→ Extract:

※

Veterans losing snaps
Given the aggressive influx of youth and talent via free agency, the draft and undrafted pool, Kyle Shanahan and John Lynch are still laying the foundation for their team of the future, while assessing several vets that they could part with in the coming years. The first sign of this may be veterans losing their jobs or seeing less snaps than anticipated. Starters like Earl Mitchell, Pierre Garçon, Malcolm Smith and Garrett Celek could all be affected to one degree or another.
D.J. Reed vs. K’Waun Williams
Nickel is an increasingly important position. They're asked with covering some of the most explosive, agile players on the field, and also have to be a rock in run support. Williams, a veteran familiar with both Kyle Shanahan and DB coach Jeff Hafley from Cleveland, came in and held down the spot for the 49ers well. But the team drafted Reed in 2018, and he has the potential to be very good. How soon, though? Analyst Eric Crocker provided an excellent assessment, looking at the film of both while highlighting what Reed will need to do to win the job and what Williams needs to do to defend it.

※

→ Collected data entries:
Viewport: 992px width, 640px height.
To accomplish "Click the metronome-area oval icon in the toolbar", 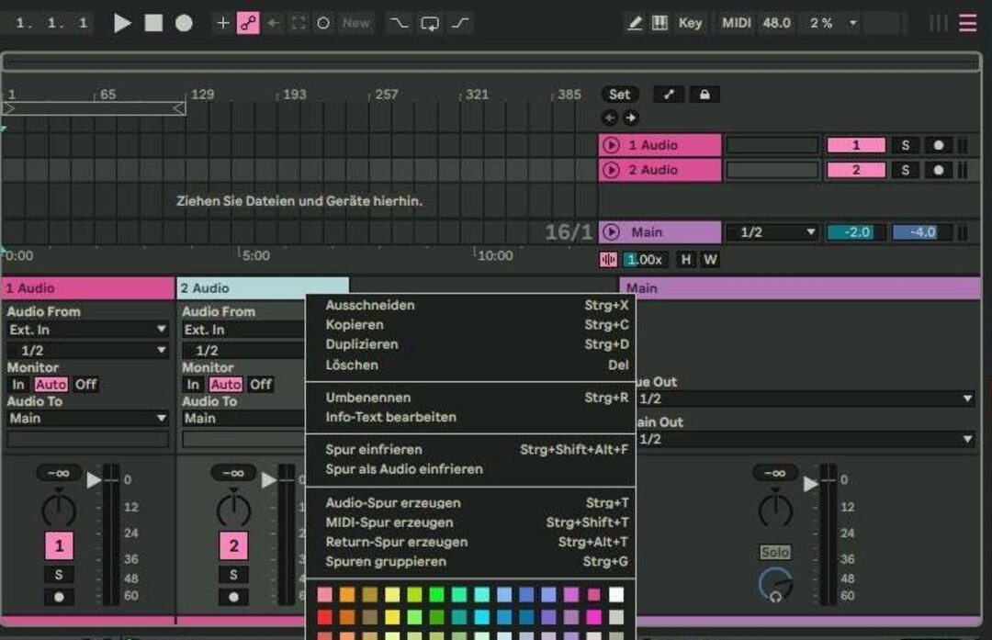I will pos(322,23).
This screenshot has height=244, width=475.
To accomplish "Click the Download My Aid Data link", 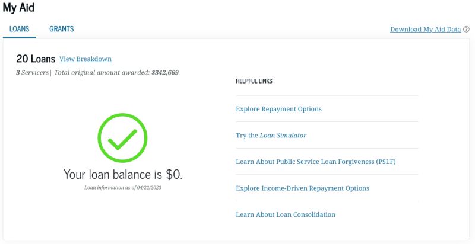I will (x=425, y=30).
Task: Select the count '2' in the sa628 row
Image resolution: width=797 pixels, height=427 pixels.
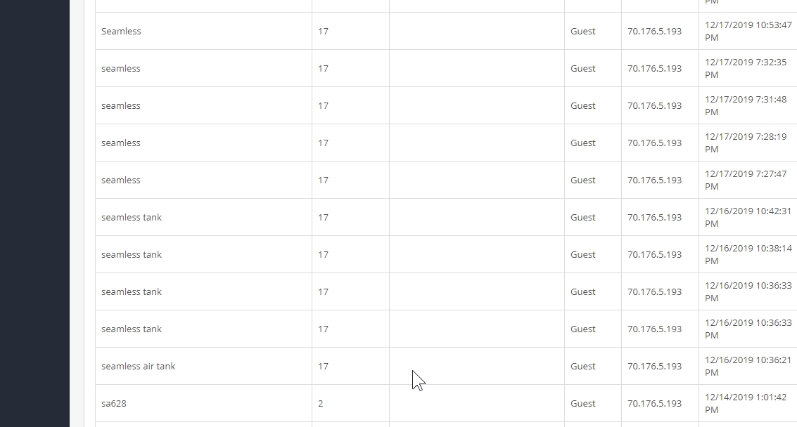Action: click(321, 404)
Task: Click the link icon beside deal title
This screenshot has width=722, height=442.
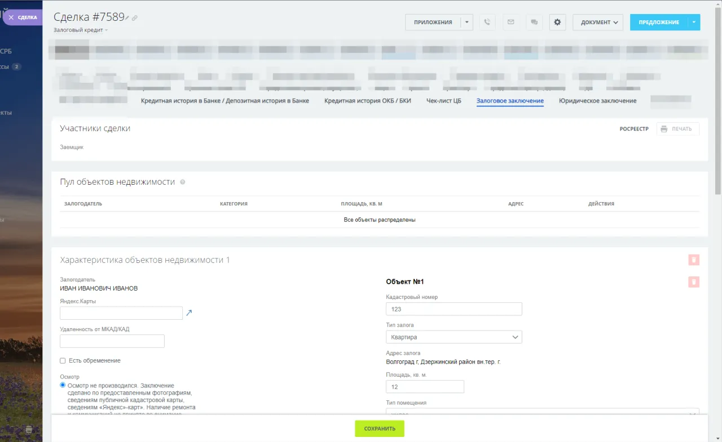Action: [x=135, y=18]

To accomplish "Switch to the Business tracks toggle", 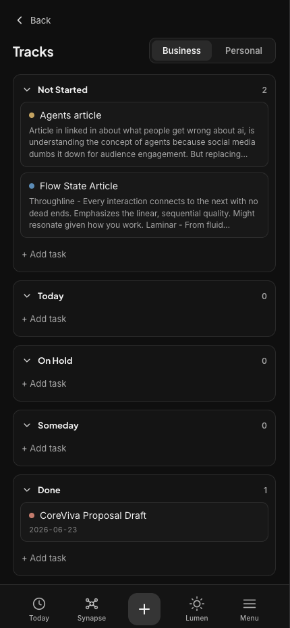I will (181, 51).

※

→ Task statement:
In the text on the 49ers roster, repeat word for word the part that opens with the words containing "D.J. Reed vs." and closes with "to defend it.".

→ Completed task:
D.J. Reed vs. K’Waun Williams
Nickel is an increasingly important position. They're asked with covering some of the most explosive, agile players on the field, and also have to be a rock in run support. Williams, a veteran familiar with both Kyle Shanahan and DB coach Jeff Hafley from Cleveland, came in and held down the spot for the 49ers well. But the team drafted Reed in 2018, and he has the potential to be very good. How soon, though? Analyst Eric Crocker provided an excellent assessment, looking at the film of both while highlighting what Reed will need to do to win the job and what Williams needs to do to defend it.